Stored records:
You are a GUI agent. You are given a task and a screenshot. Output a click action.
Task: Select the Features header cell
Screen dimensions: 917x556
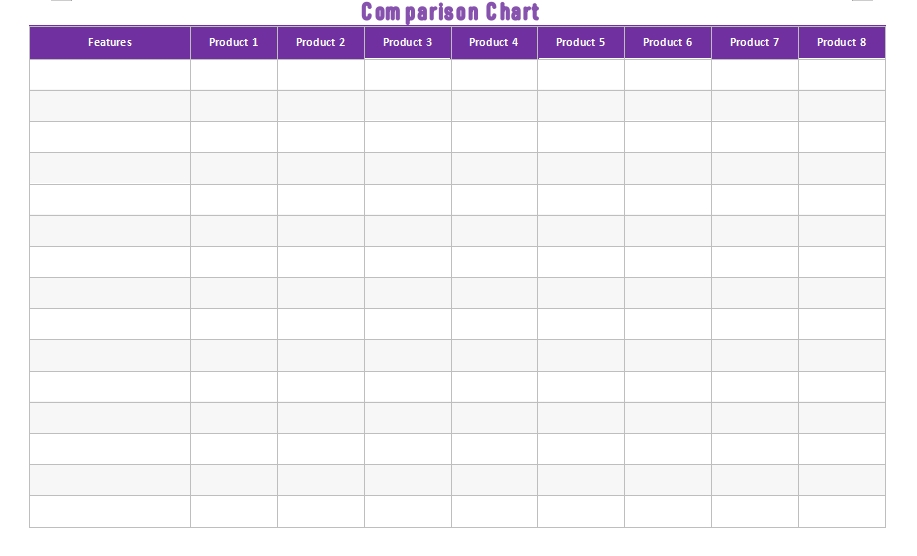click(x=110, y=43)
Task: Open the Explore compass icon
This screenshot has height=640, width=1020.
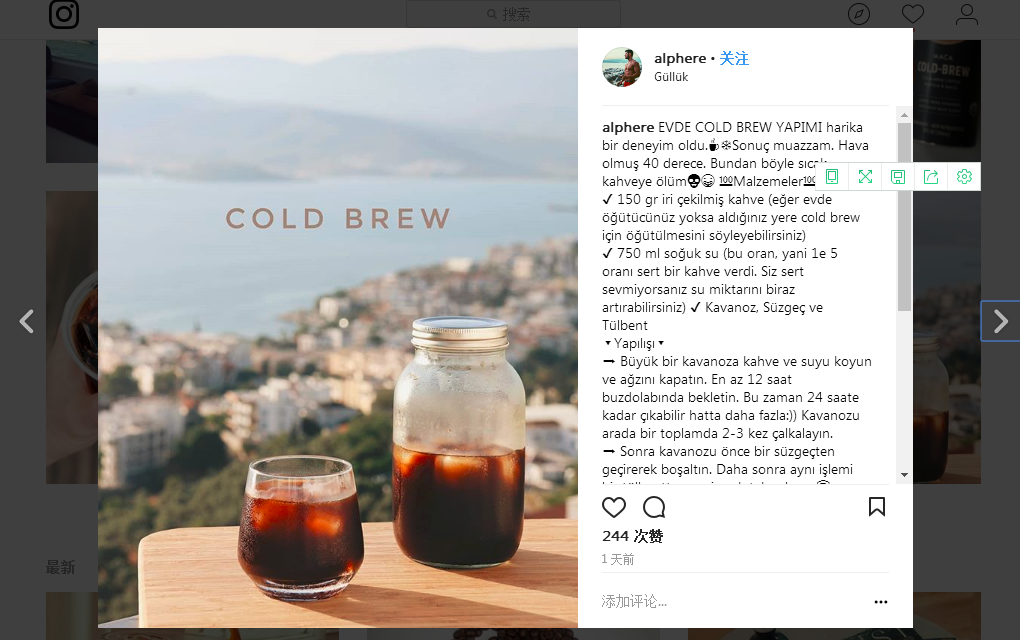Action: point(859,14)
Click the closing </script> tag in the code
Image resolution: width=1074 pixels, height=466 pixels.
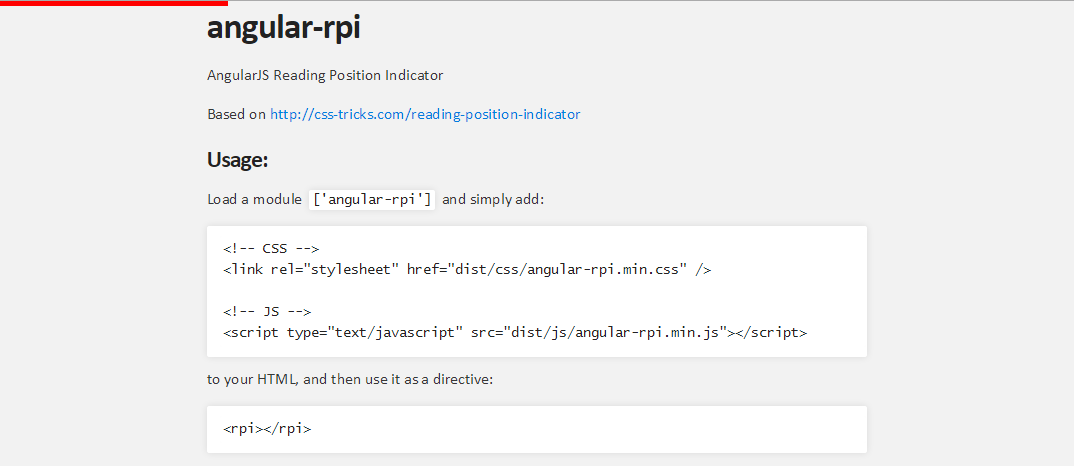tap(772, 333)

Short exercise:
Write out all of the entries above again, with their request lines unchanged. Increase every x and y coordinate in the answers by 97, and leave out the pictures.

Response to the exercise:
You are a GUI agent. You are given a task and a screenshot. Output a click action.
Task: Select the Features header cell
Screen dimensions: 917x556
click(x=207, y=140)
Task: Open the Explore compass icon
This screenshot has height=640, width=1020.
Action: point(956,111)
Click the closing </script> tag in the code
Image resolution: width=1074 pixels, height=466 pixels.
tap(869, 430)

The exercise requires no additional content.